[[ Data in this exercise, beginning ]]

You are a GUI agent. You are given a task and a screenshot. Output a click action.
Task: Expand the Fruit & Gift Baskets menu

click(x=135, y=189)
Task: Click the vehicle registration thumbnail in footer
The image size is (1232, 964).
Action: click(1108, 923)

[[ Data in this exercise, end ]]
[[ Data in this exercise, beginning ]]

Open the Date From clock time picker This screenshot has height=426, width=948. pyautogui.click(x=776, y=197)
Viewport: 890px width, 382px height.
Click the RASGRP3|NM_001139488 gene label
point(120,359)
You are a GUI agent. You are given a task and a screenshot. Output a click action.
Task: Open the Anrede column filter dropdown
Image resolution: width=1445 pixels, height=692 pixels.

[[ Data in this exercise, end ]]
[[ Data in this exercise, beginning ]]

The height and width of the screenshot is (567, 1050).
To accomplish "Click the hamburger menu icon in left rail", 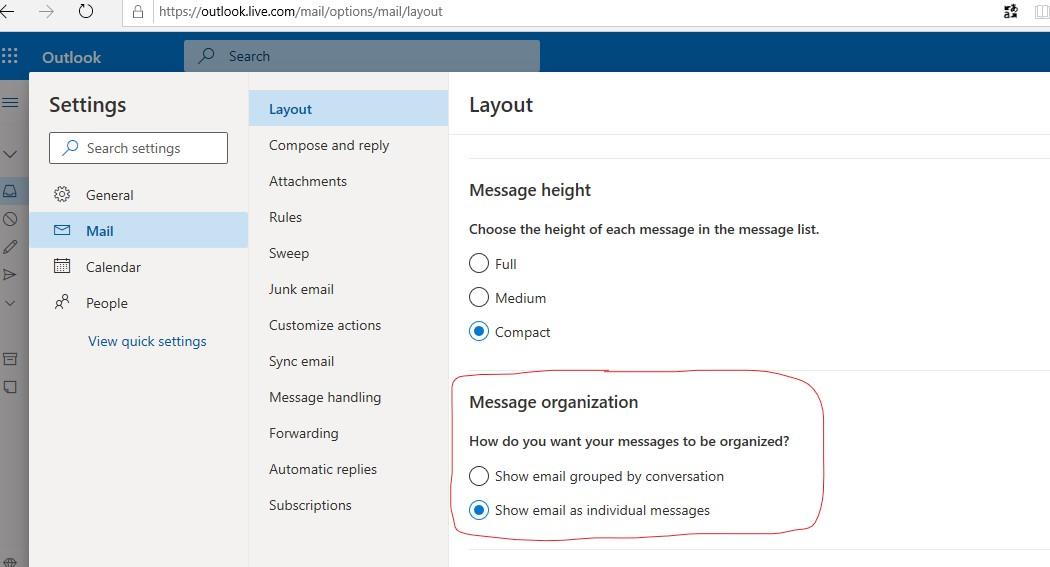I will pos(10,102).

[[ Data in this exercise, end ]]

Task requirements ▸ In the listing above, find the lines holding the word "height" and copy them.

Solution to this exercise ▸
Open the Date From clock time picker This screenshot has height=426, width=948. pyautogui.click(x=776, y=197)
Viewport: 890px width, 382px height.
Image resolution: width=1445 pixels, height=692 pixels.
The height and width of the screenshot is (567, 1050).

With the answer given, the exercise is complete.